Two of the College’s representatives, David Witkowsky ’11 and Michael J. Fox, who serves as the Chief of Staff and Secretary to the Board of Visitors, were not in attendance.
According to city homeowner and focus group member Bill Dell, the College has not done enough to assist the city or the community in enforcing the ordinance.
“The College has done nothing but stonewall us,” Dell said. “I wish Michael [Fox] were here so I could tell it to his face.”
Approximately half the meeting focused on whether or not a proposed College Office of Off-Campus
Housing could legally collect the addresses of students living off-campus.
According to Dell, one of the proposal’s advocates, the creation of an address database would allow the
College to find violations of the three-person ordinance and enforce the College’s Code of Conduct and
Honor Code on students for off-campus violations.
“Why are the students so averse to giving their address?” Dell said. “I think they want to disobey…the laws of the City of Williamsburg.”
According to Fitzgerald, compelling off-campus students to give their addresses to the College would violate federal law.
“You cannot make the students of the College give their addresses, legally,” Fitzgerald said in response. “It’s unreasonable to think that all … students are going to fall in line with that.”
The Family Educational Rights and Privacy Act is designed to protect private information held by educational bodies and serves as the crux for Fitzgerald’s argument.
“There’s no point in bringing it up because it’s not going to change,” Fitzgerald said.
The group made headway in the development of a proposal advocated by focus group member Bill Talley that would create a permit process to possibly allow exceptions to the three-person ordinance.

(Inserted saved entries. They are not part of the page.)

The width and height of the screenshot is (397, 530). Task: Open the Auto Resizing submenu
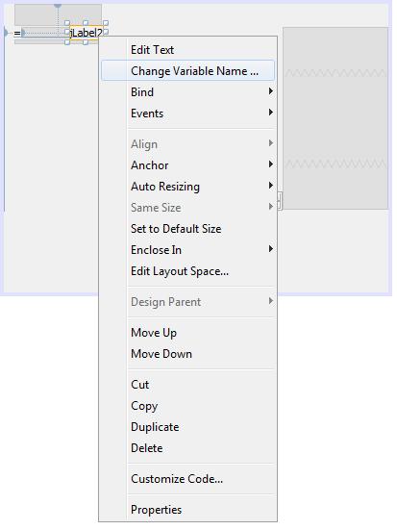point(187,187)
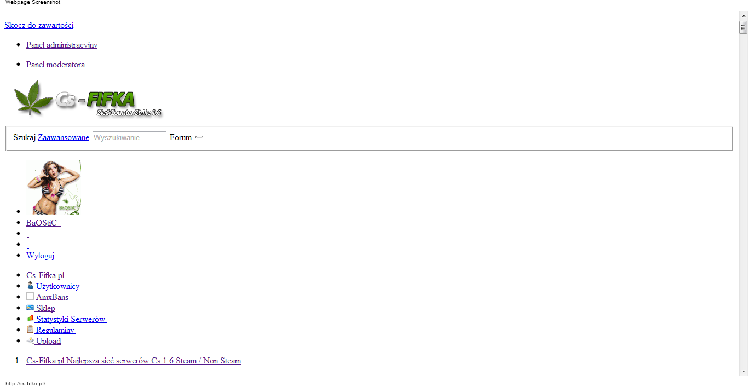
Task: Click the Wyloguj logout link
Action: (x=39, y=255)
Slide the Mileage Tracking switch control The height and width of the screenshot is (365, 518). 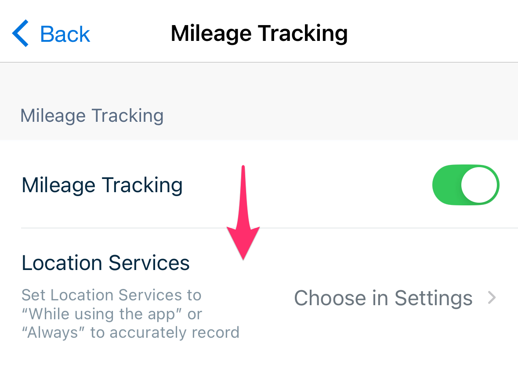[466, 185]
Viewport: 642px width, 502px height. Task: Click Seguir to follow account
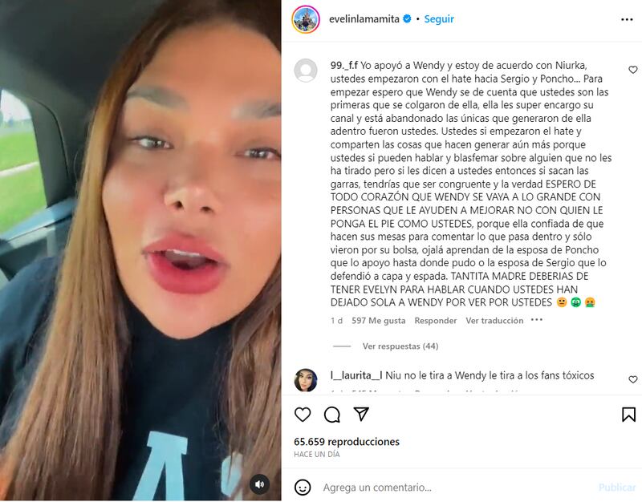click(x=439, y=18)
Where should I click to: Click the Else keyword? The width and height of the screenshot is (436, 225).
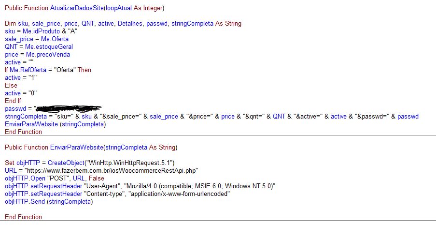pos(11,85)
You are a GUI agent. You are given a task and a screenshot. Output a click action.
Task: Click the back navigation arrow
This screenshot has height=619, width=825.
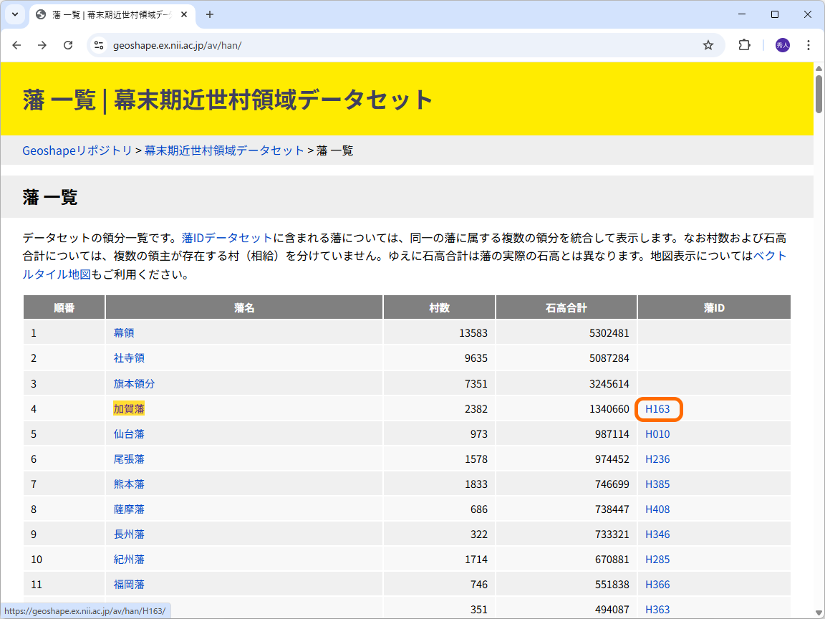16,44
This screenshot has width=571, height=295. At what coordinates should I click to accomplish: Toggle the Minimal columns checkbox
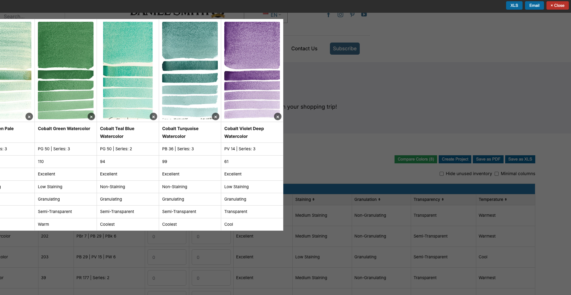coord(496,174)
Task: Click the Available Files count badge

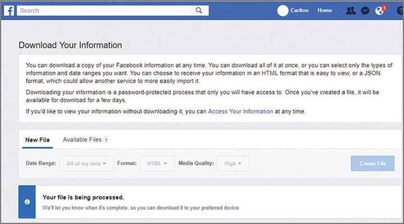Action: coord(106,139)
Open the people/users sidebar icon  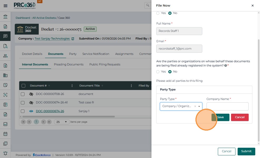tap(5, 56)
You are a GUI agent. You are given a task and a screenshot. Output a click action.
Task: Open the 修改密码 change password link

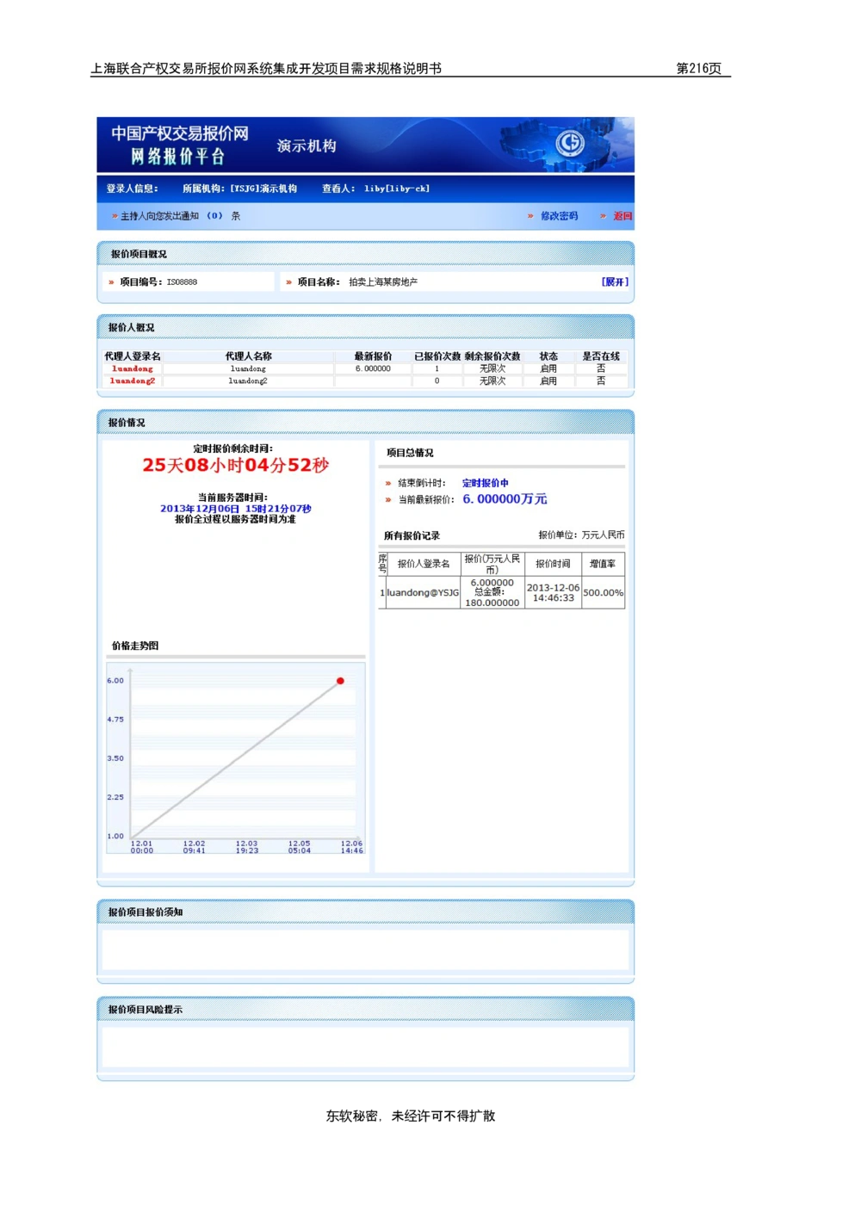(x=559, y=216)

The proposal would allow landlords to apply their properties for a Special Use Permit.
If the property meets certain objective criteria, such as square footage and parking availability, owners would be allowed to rent the house or apartment to four tenants.
SUP applications for five or more tenants would have to meet objective criteria and be publicly approved by the city’s planning commission as well as the Williamsburg City Council.
In this process, subjective criteria, such as the input of neighbors and neighborhood rental ratios, would be taken into consideration.
“I only see this as a short-term solution,” Talley wrote in his proposal. “Long-term solutions rest squarely on the College and the city, and include more on-campus dorms, zoning changes to ‘cluster’ off-campus student housing, better enforcement practices, and initiatives to return neighborhoods to a higher level of owner occupied homes.”
Although the members all seemed to agree on the proposal, enforcement of student violators nevertheless continued to be a sticking point.
“If the College, in my opinion, does not step up to the plate and take responsibility and establish the office and work with the city to ensure that a correct number of people are in the house, the authorized number of people are in the house, then we’re back to square one,” Dell said.
The same case applies if the College is legally prohibited from collecting off-campus addresses, Dell added.
“I see the focus group delivering a proposal to the city,” Fitzgerald said, following the meeting. “But not one that is reflective of the interest of all stakeholders.”
The focus group will meet at 7:30 p.m. next Thursday at 401 Lafayette St.